Given problem — Render the lines below as a numbered list with blank lines omitted, starting at the line that contains "Task: Uncheck OBS screen recording permission" and continuing through the last line. Leave the pictures out of the answer.

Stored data
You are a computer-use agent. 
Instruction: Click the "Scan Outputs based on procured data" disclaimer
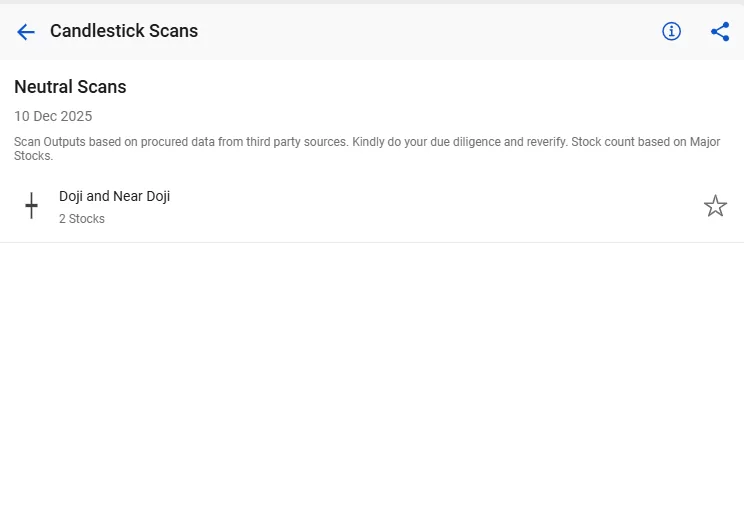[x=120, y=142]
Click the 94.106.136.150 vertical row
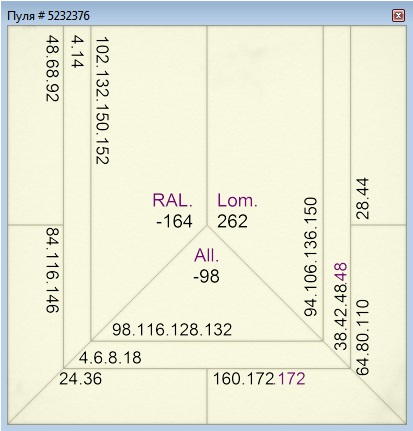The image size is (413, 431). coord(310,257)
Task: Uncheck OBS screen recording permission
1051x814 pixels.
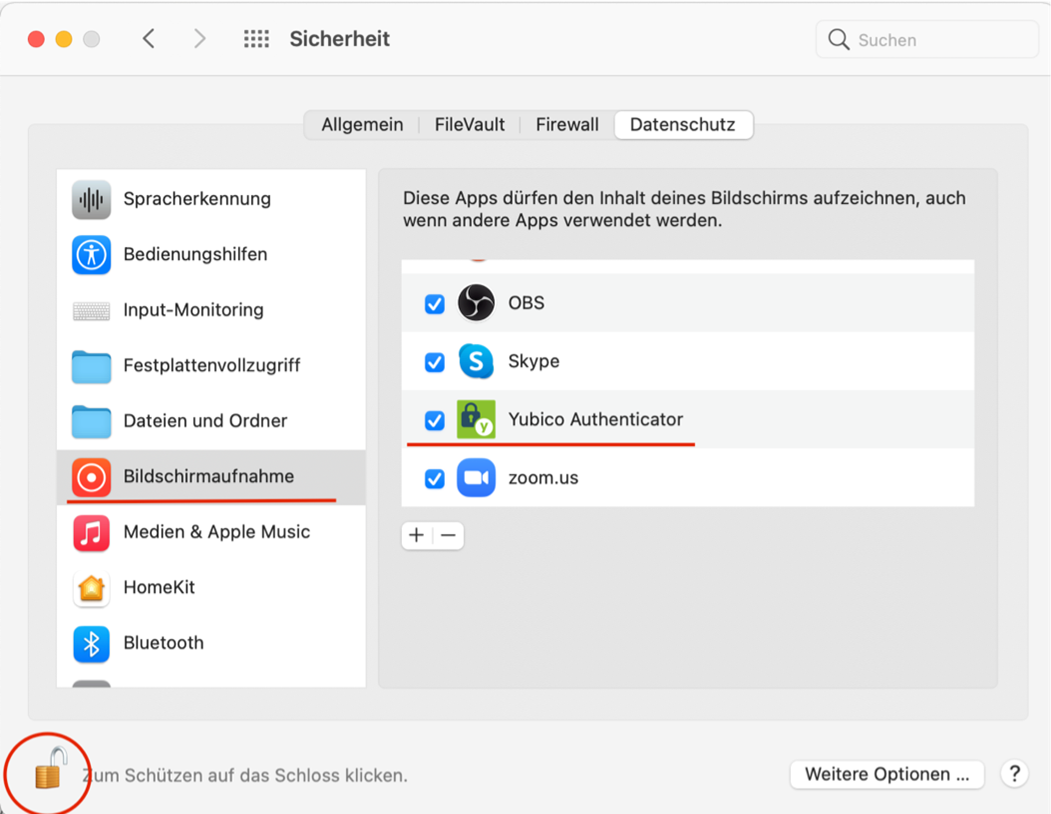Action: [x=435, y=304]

Written solution —
1. Task: Uncheck OBS screen recording permission
2. 1051x814 pixels.
3. Action: [x=435, y=304]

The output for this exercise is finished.